(Reuters) -Alphabet Inc's Google released on Tuesday new details about the supercomputers it uses to train its artificial intelligence models, saying the systems are both faster and more power-efficient than comparable systems from Nvidia Corp.
Google has designed its own custom chip called the Tensor Processing Unit, or TPU. It uses those chips for more than 90% of the company's work on artificial intelligence training, the process of feeding data through models to make them useful at tasks such as responding to queries with human-like text or generating images.
The Google TPU is now in its fourth generation. Google on Tuesday published a scientific paper detailing how it has strung more than 4,000 of the chips together into a supercomputer using its own custom-developed optical switches to help connect individual machines.
Improving these connections has become a key point of competition among companies that build AI supercomputers because so-called large language models that power technologies like Google's Bard or OpenAI's ChatGPT have exploded in size, meaning they are far too large to store on a single chip.
The models must instead be split across thousands of chips, which must then work together for weeks or more to train the model. Google's PaLM model - its largest publicly disclosed language model to date - was trained by splitting it across two of the 4,000-chip supercomputers over 50 days.
Google said its supercomputers make it easy to reconfigure connections between chips on the fly, helping avoid problems and tweak for performance gains.
"Circuit switching makes it easy to route around failed components," Google Fellow Norm Jouppi and Google Distinguished Engineer David Patterson wrote in a blog post about the system. "This flexibility even allows us to change the topology of the supercomputer interconnect to accelerate the performance of an ML (machine learning) model."
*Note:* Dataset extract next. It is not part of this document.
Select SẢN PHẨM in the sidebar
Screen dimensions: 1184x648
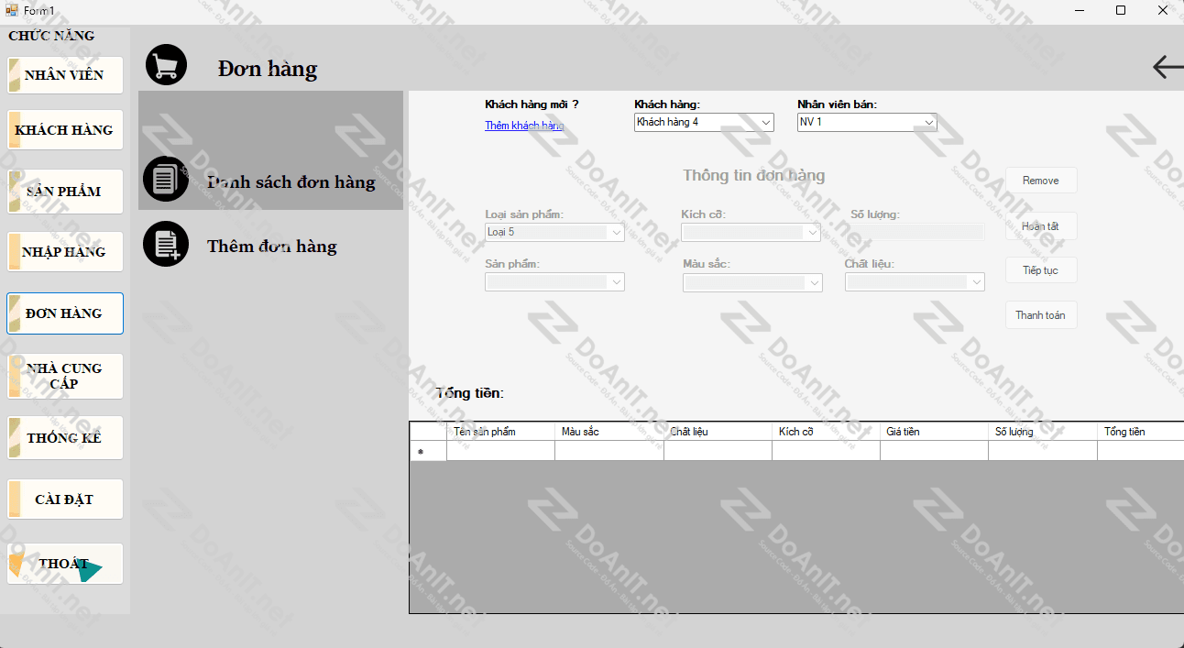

While Google is only now releasing details about its supercomputer, it has been online inside the company since 2020 in a data center in Mayes County, Oklahoma. Google said that startup Midjourney used the system to train its model, which generates fresh images after being fed a few words of text.
In the paper, Google said that for comparably sized systems, its chips are up to 1.7 times faster and 1.9 times more power-efficient than a system based on Nvidia's A100 chip that was on the market at the same time as the fourth-generation TPU.
A Nvidia spokesperson declined to comment.
Google said it did not compare its fourth-generation to Nvidia's current flagship H100 chip because the H100 came to the market after Google's chip and is made with newer technology.
Google hinted that it might be working on a new TPU that would compete with the Nvidia H100 but provided no details, with Jouppi telling Reuters that Google has "a healthy pipeline of future chips."